Gloria Nolan spent time working inside the charter school industry. Now she’s explaining why the Biden administration’s new rules for charter grants are a good idea.
For about three years I worked for an organization that was invested in growing the charter school movement locally and around the country. Thankfully, I moved on, and now I fully support charter school reform, such as the reforms included in the new regulations for the federal charter school program proposed by Secretary of Education Miguel Cardona. Here is why.
I fully began to realize what I was a part of during lunch when I had a chance to talk to the chief executive of The Opportunity Trust, Eric Scroggins. I rattled off a list of ideas I had for turning the public schools in the St. Louis district around.

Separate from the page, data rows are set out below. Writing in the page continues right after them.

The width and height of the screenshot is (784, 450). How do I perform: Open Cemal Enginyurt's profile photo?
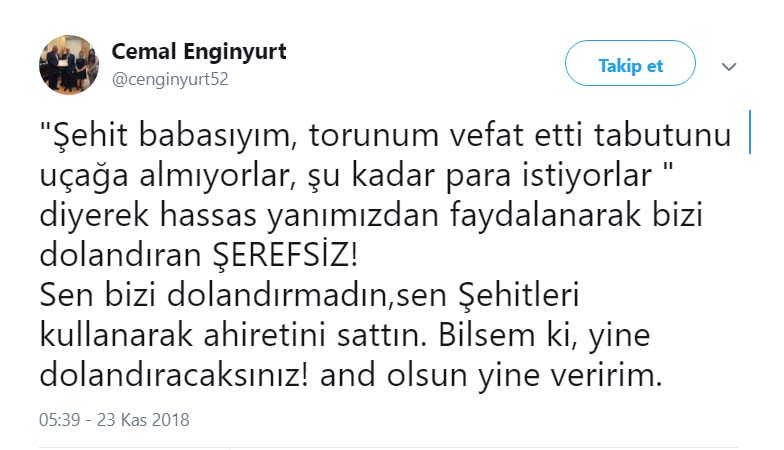pyautogui.click(x=68, y=65)

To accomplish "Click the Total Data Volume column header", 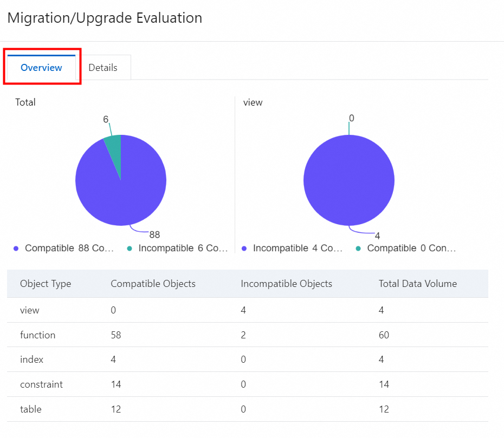I will click(418, 284).
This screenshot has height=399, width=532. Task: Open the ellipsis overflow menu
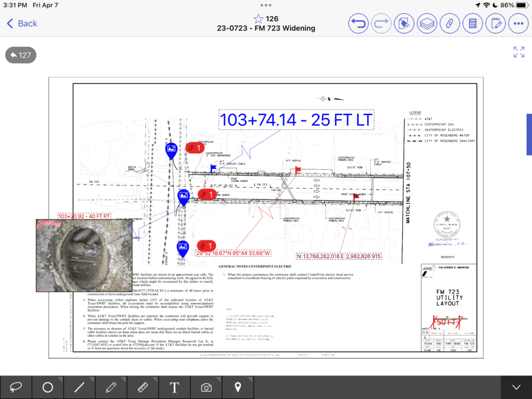[518, 23]
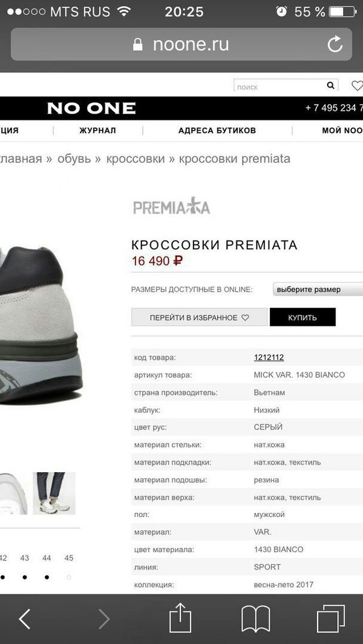Open the АДРЕСА БУТИКОВ menu item
Image resolution: width=363 pixels, height=644 pixels.
pyautogui.click(x=217, y=131)
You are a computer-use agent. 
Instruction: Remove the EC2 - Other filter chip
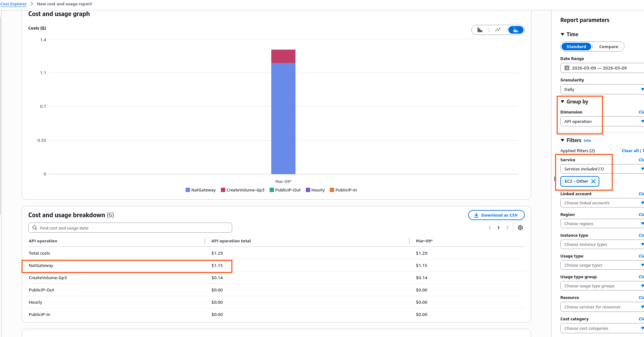pyautogui.click(x=593, y=181)
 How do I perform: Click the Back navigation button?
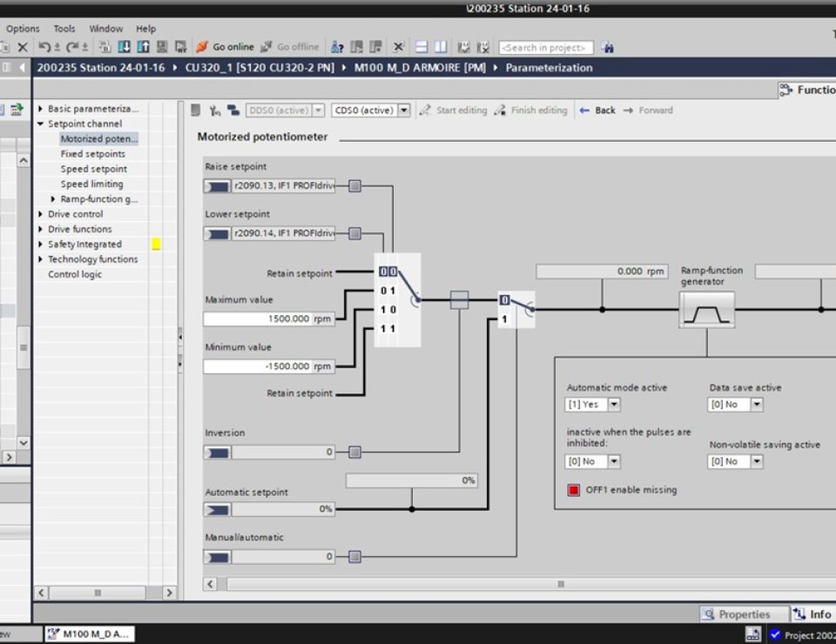tap(597, 111)
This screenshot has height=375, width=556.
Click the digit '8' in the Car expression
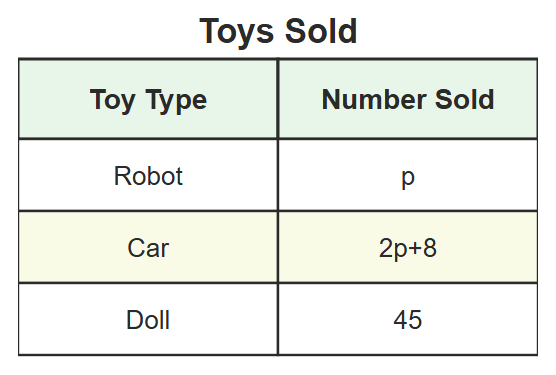click(x=430, y=248)
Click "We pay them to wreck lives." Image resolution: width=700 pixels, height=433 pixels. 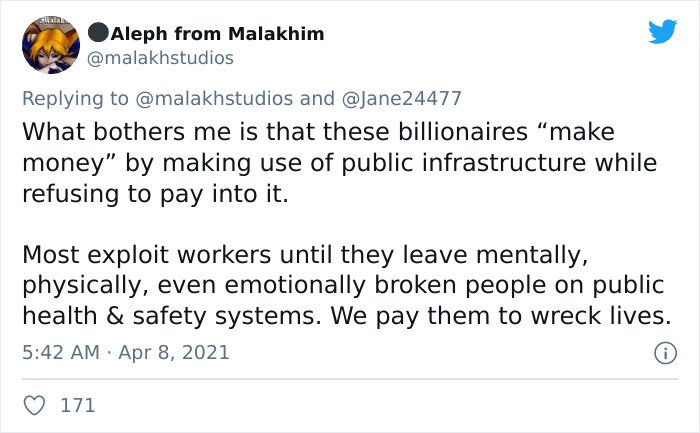click(x=501, y=316)
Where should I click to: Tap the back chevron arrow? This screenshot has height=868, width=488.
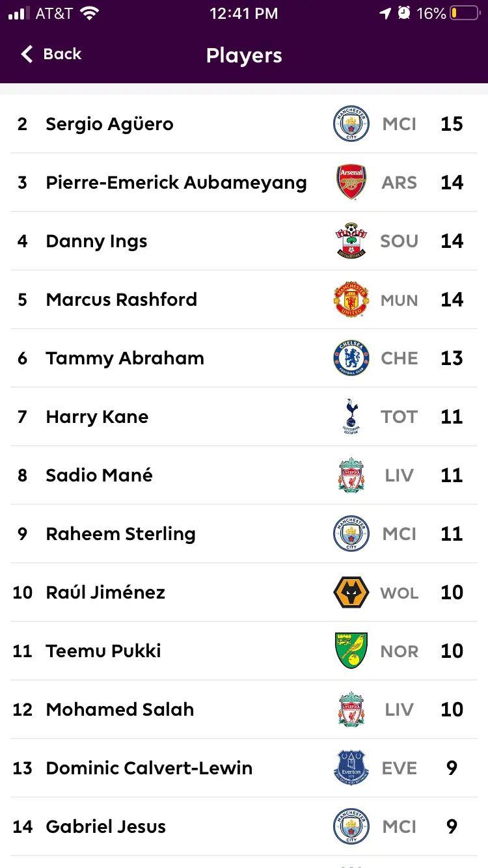click(x=27, y=55)
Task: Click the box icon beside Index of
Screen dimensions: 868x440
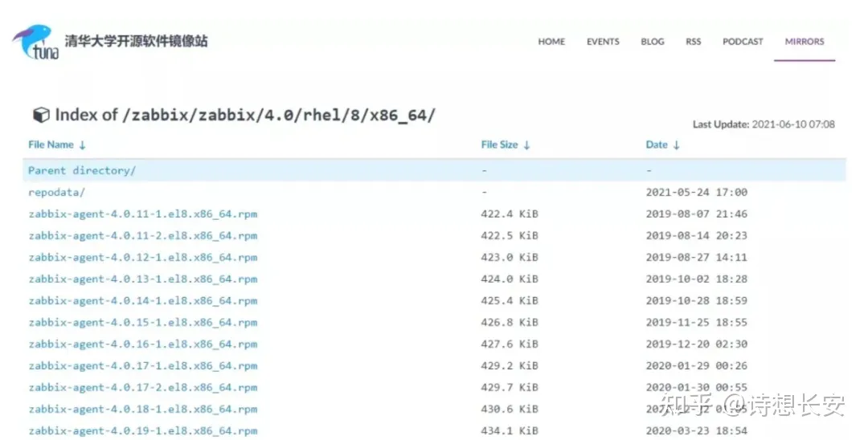Action: [x=40, y=115]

That wouldn’t work, he responded. He said the objective was to burn the system down.
For Opportunity Trust and so-called reform movements like it, the key to school improvement is to replace public schools with charter schools, or public schools that act like charter schools. That is when I lost all faith in what charter proponents were selling.
And where do these charter schools go to get start-up and expansion funds? The federal Charter School Program.
Since the program began, hundreds of millions of dollars have been wasted on schools that never opened, and schools that opened and then closed. Millions have gone into the pockets of grifters and fraudsters looking to profit from that free government money. It is time for change and reform.